In the entries below, the lines from the one with "The height and width of the screenshot is (1568, 724)." through the one with "Given: Go forward with the right arrow" are to be copied exactly; both ends count.
━━━━━ Data provided ━━━━━
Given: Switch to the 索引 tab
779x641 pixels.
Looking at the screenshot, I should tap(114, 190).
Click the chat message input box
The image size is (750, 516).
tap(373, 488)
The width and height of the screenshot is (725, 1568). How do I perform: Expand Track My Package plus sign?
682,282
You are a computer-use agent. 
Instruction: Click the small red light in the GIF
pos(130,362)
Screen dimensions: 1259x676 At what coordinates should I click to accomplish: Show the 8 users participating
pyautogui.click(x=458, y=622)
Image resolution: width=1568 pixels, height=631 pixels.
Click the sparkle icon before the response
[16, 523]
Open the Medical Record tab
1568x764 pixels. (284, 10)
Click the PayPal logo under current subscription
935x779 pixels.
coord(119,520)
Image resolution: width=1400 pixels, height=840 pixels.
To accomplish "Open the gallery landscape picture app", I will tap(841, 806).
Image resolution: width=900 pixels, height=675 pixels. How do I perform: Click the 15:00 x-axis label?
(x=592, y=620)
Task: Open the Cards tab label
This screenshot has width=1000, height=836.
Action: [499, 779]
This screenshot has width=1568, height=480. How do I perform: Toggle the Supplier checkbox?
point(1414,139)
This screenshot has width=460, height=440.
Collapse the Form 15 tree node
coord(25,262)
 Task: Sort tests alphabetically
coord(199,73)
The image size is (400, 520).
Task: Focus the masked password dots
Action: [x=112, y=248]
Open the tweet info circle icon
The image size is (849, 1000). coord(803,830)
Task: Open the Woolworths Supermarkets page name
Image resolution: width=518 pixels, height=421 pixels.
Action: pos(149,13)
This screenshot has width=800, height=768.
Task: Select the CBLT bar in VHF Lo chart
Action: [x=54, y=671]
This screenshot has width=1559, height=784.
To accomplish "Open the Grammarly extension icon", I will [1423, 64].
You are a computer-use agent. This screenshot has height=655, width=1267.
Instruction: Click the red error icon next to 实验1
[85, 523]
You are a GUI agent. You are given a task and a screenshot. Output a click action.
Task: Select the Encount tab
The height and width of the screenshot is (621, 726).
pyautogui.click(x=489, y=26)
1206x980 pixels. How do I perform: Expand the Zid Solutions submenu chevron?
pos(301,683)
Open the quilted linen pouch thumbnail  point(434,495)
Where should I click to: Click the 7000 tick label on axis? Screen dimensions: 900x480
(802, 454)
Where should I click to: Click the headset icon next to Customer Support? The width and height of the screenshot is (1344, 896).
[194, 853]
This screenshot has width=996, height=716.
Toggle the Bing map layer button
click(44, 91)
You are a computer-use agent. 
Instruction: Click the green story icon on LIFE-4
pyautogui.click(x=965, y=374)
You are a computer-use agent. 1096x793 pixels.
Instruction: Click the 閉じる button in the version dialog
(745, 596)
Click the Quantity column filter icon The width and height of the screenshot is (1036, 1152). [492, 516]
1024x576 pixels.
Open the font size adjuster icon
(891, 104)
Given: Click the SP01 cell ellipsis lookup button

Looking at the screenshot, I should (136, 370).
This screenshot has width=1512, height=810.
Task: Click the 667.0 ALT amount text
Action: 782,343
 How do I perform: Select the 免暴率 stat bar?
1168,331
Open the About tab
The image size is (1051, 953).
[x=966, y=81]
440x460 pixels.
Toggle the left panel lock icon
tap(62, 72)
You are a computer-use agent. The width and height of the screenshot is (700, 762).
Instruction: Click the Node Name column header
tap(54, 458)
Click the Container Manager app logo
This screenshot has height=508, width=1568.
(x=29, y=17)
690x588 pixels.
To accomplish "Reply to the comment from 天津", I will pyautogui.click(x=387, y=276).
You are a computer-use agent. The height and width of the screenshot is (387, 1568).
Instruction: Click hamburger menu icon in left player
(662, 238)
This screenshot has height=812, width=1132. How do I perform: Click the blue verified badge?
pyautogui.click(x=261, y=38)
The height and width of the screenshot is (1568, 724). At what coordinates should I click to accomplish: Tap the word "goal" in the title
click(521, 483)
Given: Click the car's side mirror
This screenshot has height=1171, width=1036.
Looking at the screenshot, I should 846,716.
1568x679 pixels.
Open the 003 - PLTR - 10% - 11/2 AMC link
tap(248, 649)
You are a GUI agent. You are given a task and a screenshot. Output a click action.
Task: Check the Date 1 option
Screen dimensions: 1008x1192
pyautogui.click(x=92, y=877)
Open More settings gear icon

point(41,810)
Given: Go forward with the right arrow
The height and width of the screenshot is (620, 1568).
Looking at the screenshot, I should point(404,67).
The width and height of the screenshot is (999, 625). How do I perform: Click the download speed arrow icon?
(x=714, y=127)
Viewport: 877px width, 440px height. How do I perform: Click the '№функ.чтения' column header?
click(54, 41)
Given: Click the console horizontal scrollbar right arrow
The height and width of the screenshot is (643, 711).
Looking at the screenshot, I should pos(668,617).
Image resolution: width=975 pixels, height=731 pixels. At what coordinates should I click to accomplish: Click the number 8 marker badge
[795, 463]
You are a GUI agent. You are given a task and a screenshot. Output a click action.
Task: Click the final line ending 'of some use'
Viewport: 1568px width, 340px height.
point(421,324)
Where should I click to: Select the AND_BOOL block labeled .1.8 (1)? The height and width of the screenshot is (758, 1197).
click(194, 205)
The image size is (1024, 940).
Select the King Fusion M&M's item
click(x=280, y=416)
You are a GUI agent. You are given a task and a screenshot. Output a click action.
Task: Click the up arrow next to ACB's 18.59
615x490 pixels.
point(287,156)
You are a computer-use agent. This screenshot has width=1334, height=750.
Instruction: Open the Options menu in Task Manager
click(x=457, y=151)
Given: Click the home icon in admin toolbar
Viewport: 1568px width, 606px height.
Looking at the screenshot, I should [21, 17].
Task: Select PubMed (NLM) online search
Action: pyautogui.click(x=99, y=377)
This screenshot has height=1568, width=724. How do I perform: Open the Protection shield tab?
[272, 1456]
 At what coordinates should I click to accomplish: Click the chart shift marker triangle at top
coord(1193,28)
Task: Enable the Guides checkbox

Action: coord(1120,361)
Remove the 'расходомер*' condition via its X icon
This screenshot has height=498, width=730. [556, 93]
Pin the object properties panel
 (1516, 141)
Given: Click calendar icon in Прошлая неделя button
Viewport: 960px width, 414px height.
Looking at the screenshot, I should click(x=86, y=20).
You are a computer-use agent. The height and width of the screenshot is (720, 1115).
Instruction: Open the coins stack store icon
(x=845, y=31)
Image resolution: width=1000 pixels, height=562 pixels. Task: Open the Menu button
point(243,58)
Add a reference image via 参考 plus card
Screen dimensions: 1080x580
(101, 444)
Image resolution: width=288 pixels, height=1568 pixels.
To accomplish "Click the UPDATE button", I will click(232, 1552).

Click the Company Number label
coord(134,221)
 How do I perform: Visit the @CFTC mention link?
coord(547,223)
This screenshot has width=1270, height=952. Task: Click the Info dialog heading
━━━━━
*Solution:*
The height and width of the screenshot is (1568, 724). At what coordinates should I click to accomplish: Tap the word "goal" in the title
click(521, 483)
Given: Click the car's side mirror
This screenshot has height=1171, width=1036.
Looking at the screenshot, I should 846,716.
1568x679 pixels.
Open the 003 - PLTR - 10% - 11/2 AMC link
tap(248, 649)
You are a GUI agent. You are given a task and a screenshot. Output a click action.
Task: Check the Date 1 option
Screen dimensions: 1008x1192
pyautogui.click(x=92, y=877)
Open More settings gear icon

point(41,810)
Given: Go forward with the right arrow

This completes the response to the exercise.